• **EXERCISE AIM**: Find the line containing "Click the Set up backup title icon", then return it and every line after it through the end of the records, exactly. Leave out pictures.

• **DATA SUPPLIED**:
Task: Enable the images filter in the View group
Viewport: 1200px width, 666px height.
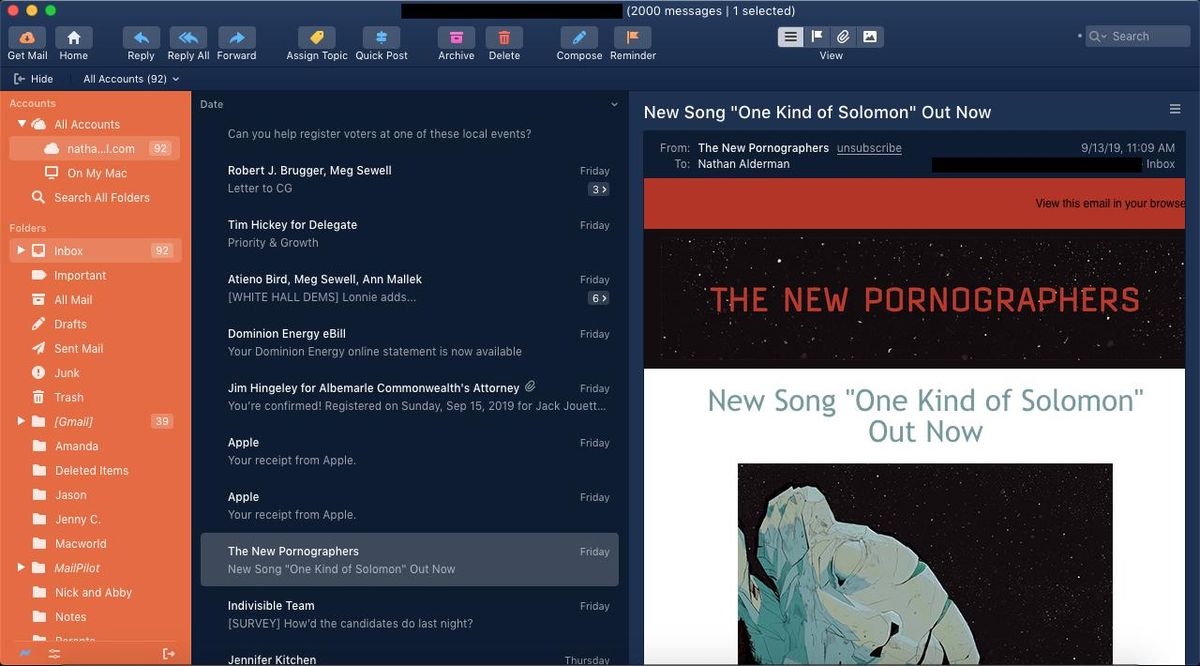Action: pos(869,36)
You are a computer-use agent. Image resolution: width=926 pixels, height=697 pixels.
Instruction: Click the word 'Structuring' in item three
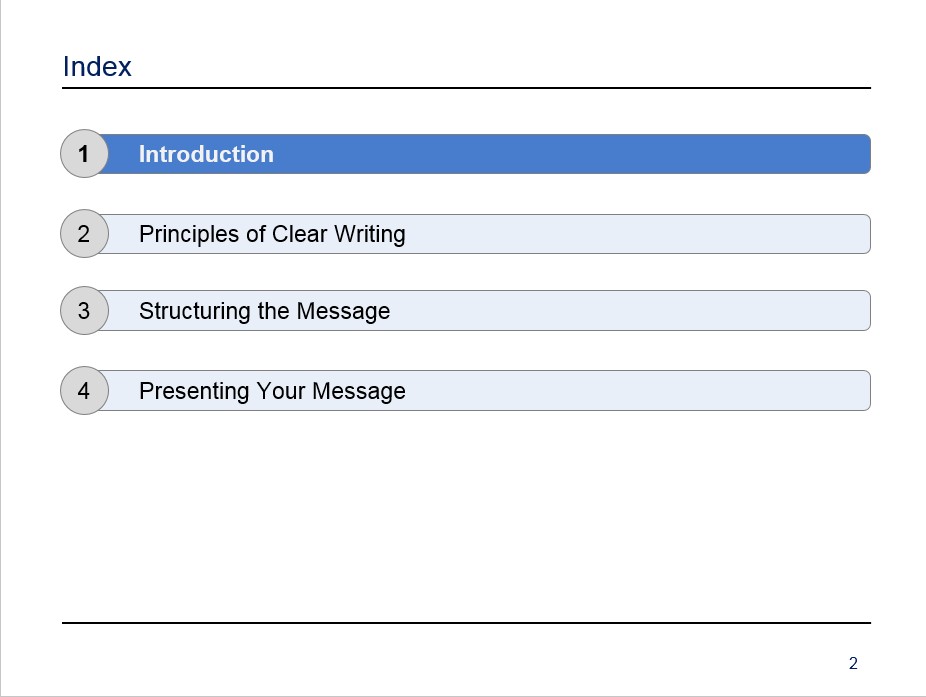pyautogui.click(x=195, y=311)
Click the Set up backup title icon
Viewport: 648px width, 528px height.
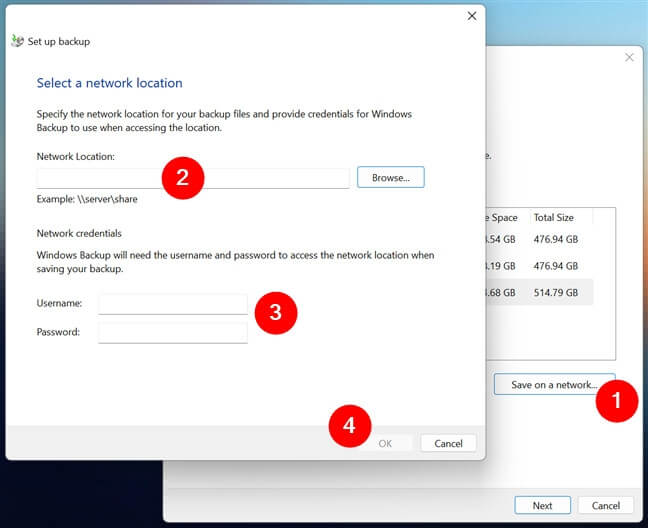(17, 42)
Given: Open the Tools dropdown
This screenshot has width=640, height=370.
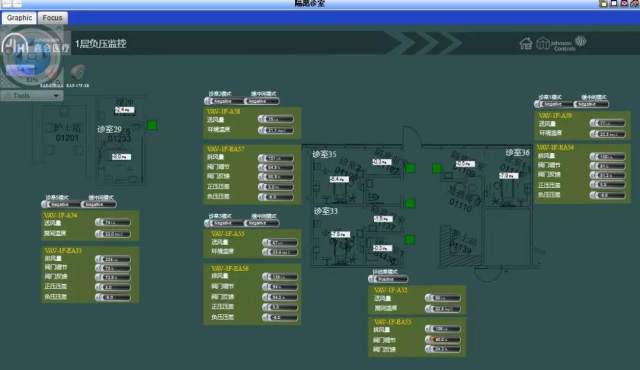Looking at the screenshot, I should click(32, 95).
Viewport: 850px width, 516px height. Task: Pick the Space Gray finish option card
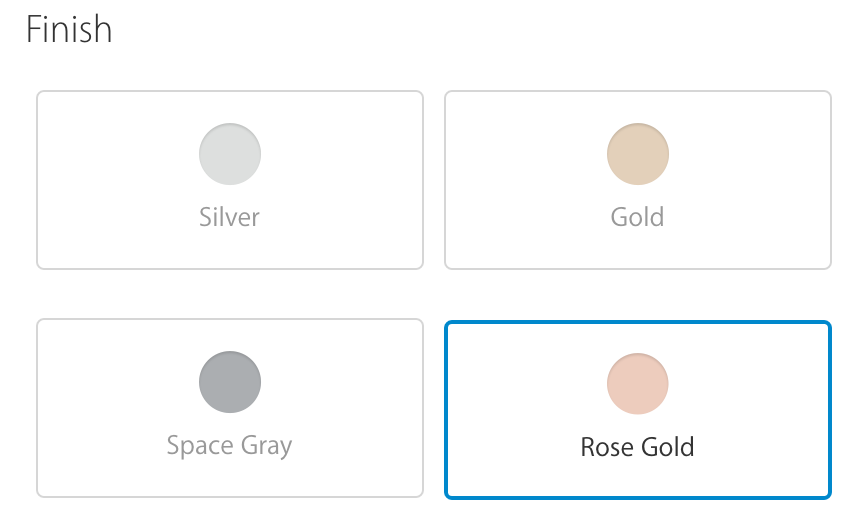pyautogui.click(x=230, y=408)
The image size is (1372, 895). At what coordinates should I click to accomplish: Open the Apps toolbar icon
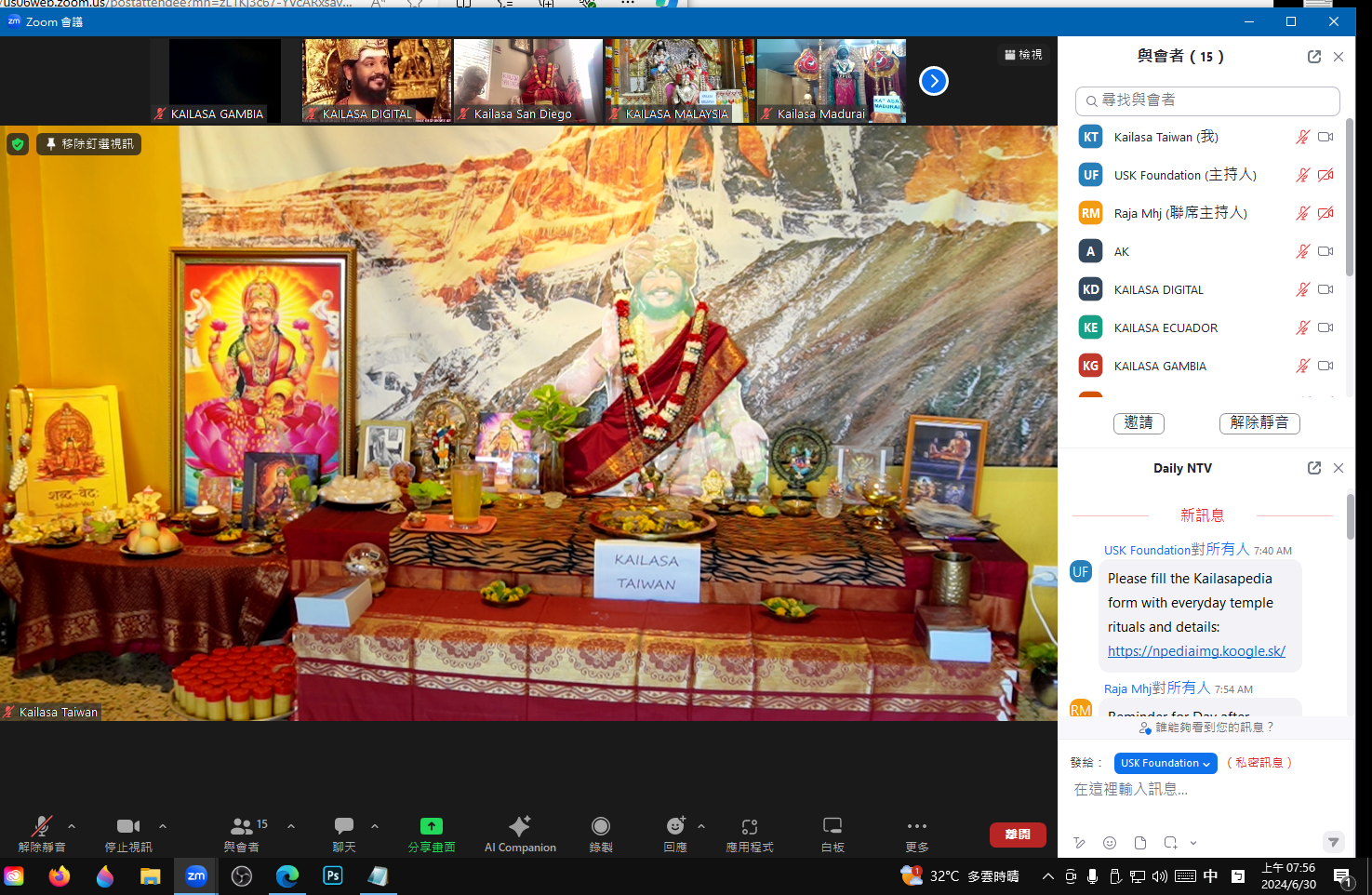point(750,826)
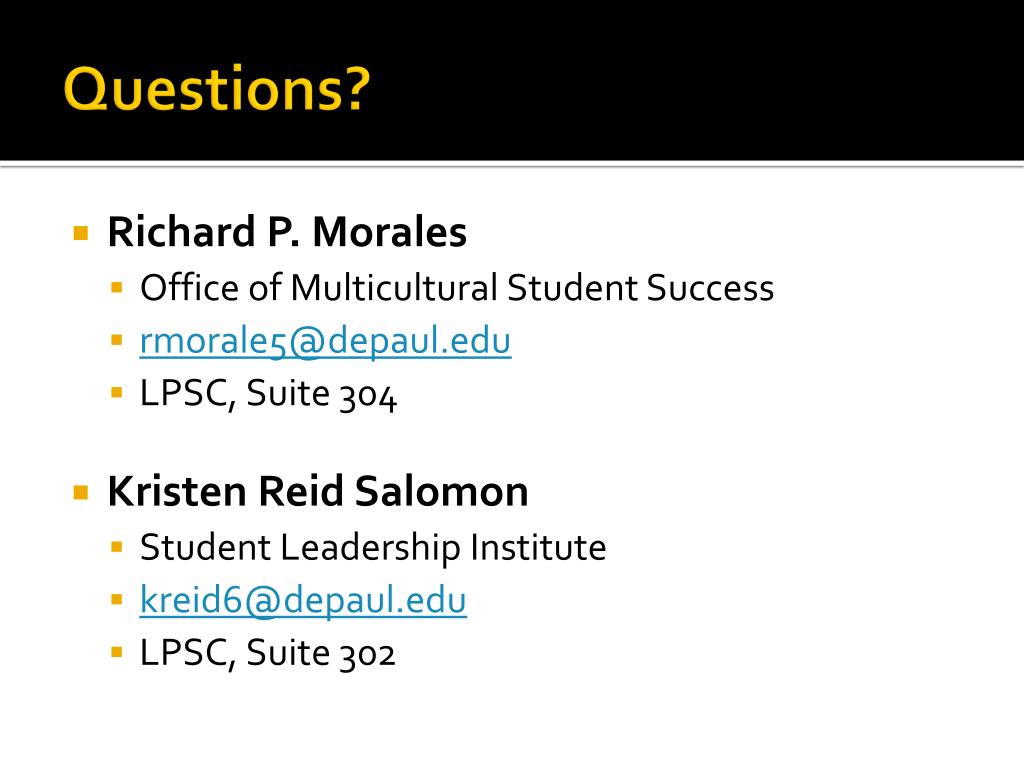This screenshot has height=768, width=1024.
Task: Open the rmorale5@depaul.edu email link
Action: 325,341
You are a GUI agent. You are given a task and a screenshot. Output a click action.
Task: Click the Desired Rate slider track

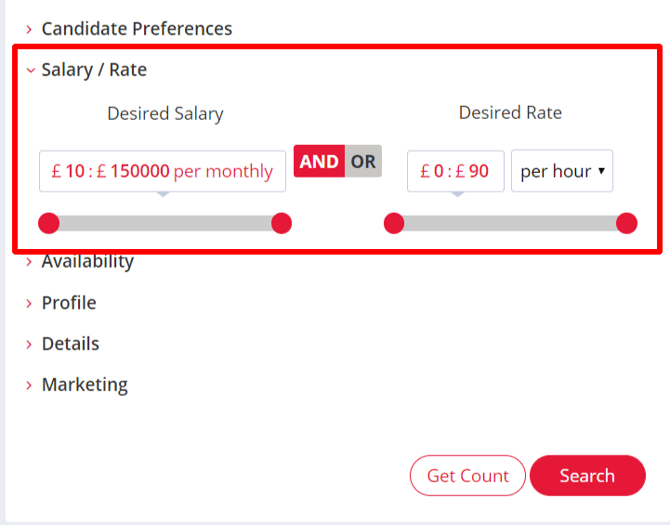point(510,223)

• **SOLVED PROBLEM**:
Click the Set up backup title icon
Viewport: 648px width, 528px height.
(17, 42)
Given: Open the Tools dropdown
This screenshot has width=640, height=370.
Looking at the screenshot, I should click(32, 95).
Viewport: 850px width, 516px height. Task: Pick the Space Gray finish option card
pyautogui.click(x=230, y=408)
The image size is (1372, 895). At what coordinates should I click to accomplish: Open the Apps toolbar icon
point(750,826)
This screenshot has height=768, width=1024.
Task: Open the rmorale5@depaul.edu email link
Action: 325,341
You are a GUI agent. You are given a task and a screenshot. Output a click action.
Task: Click the Desired Rate slider track

point(510,223)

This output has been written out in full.